Assignment
Search the listing for the word "width" and return each line that contains it.

Supplied material
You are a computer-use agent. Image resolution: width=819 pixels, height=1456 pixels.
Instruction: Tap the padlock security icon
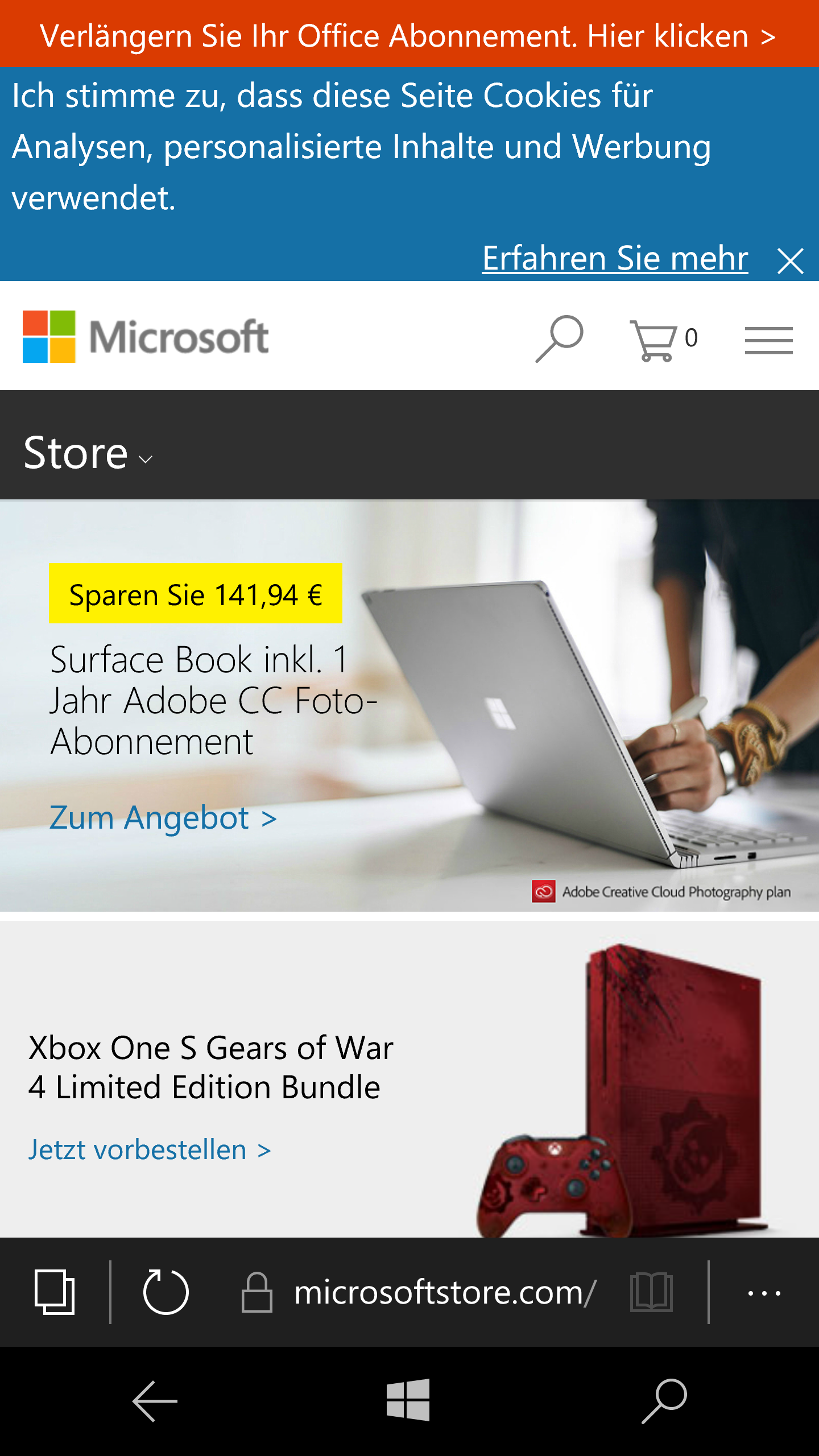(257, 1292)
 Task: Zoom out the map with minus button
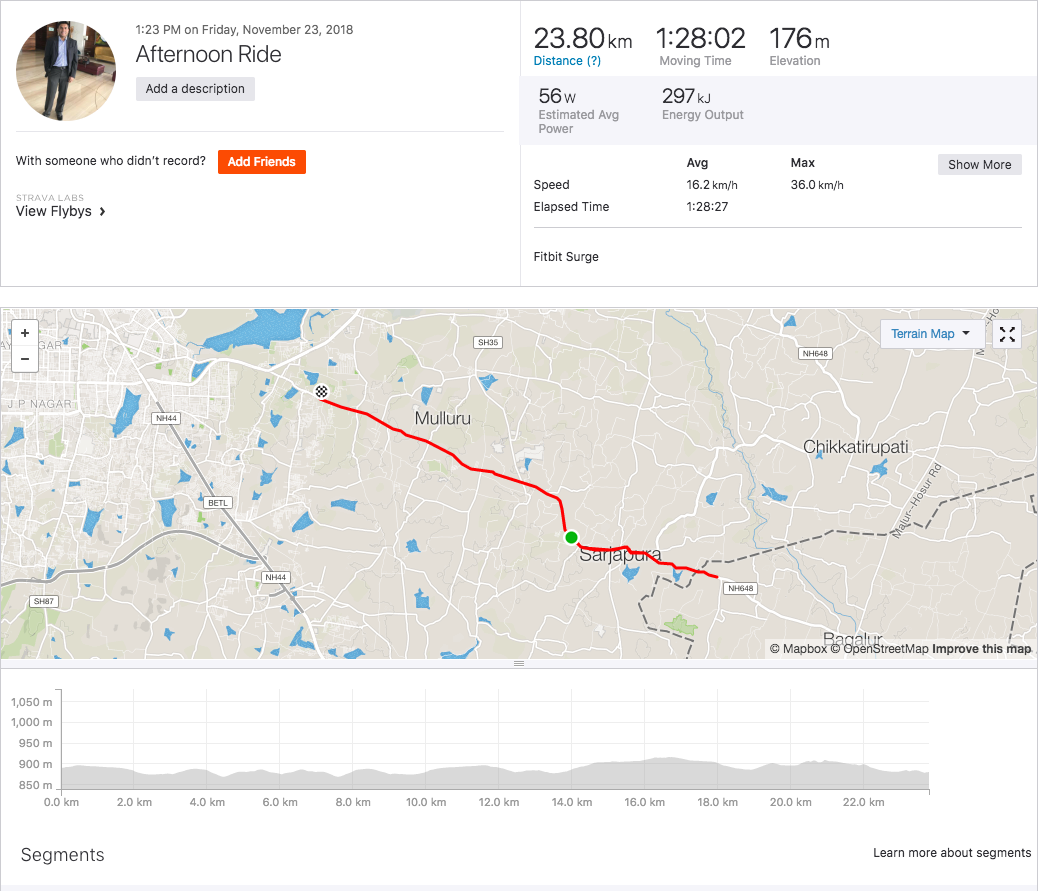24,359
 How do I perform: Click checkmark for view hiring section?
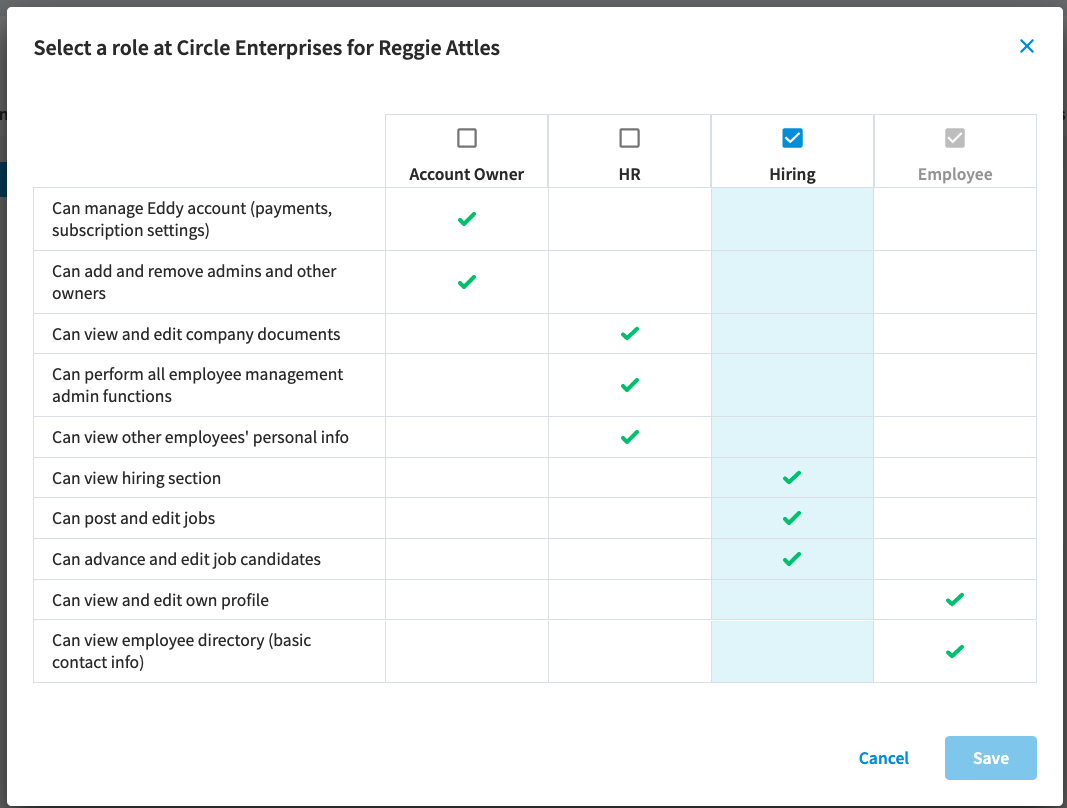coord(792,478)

---

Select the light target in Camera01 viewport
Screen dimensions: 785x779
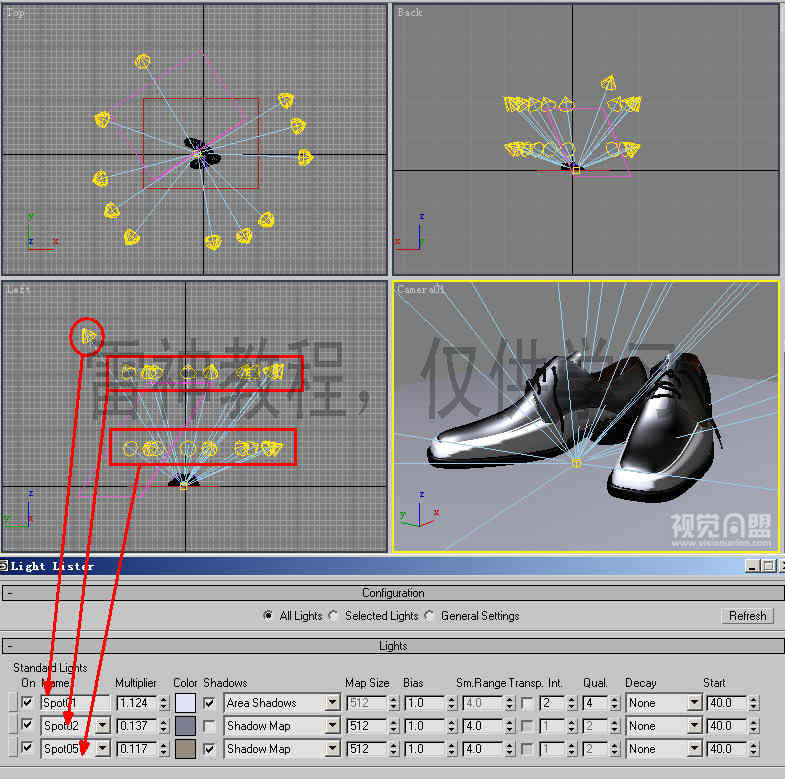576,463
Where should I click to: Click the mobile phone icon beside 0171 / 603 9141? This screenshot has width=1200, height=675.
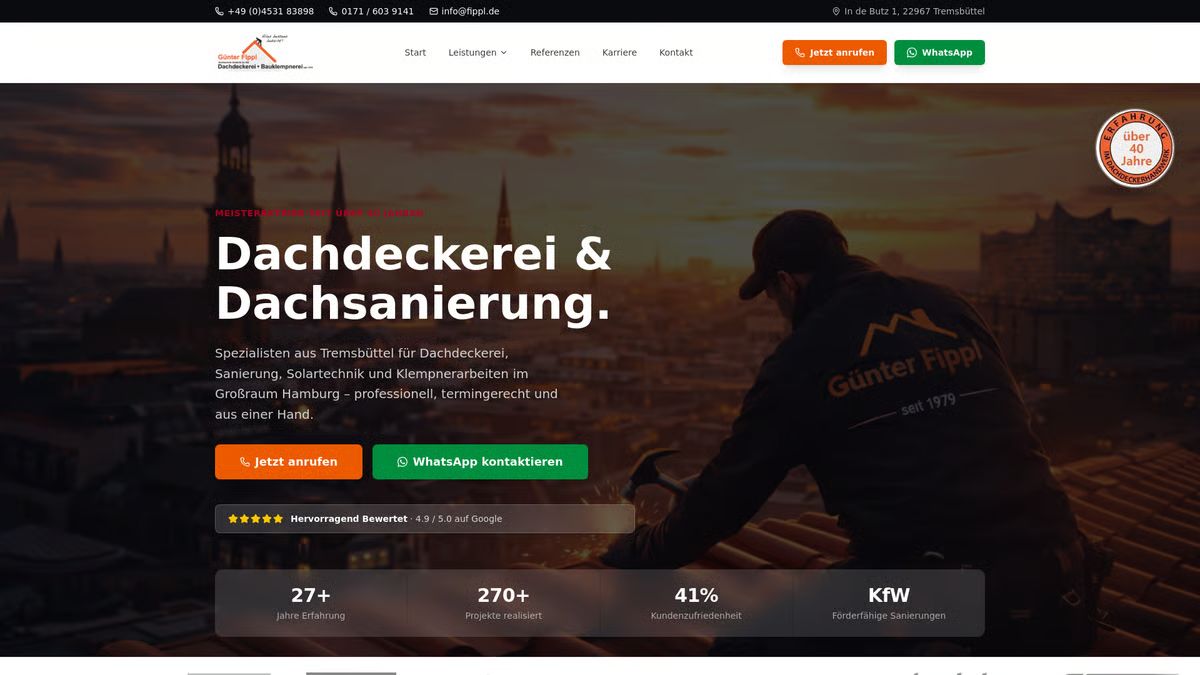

Expected answer
You are a computer-use agent. Image resolution: width=819 pixels, height=1456 pixels.
Where should I click to: Click the mobile phone icon beside 0171 / 603 9141? This screenshot has width=1200, height=675.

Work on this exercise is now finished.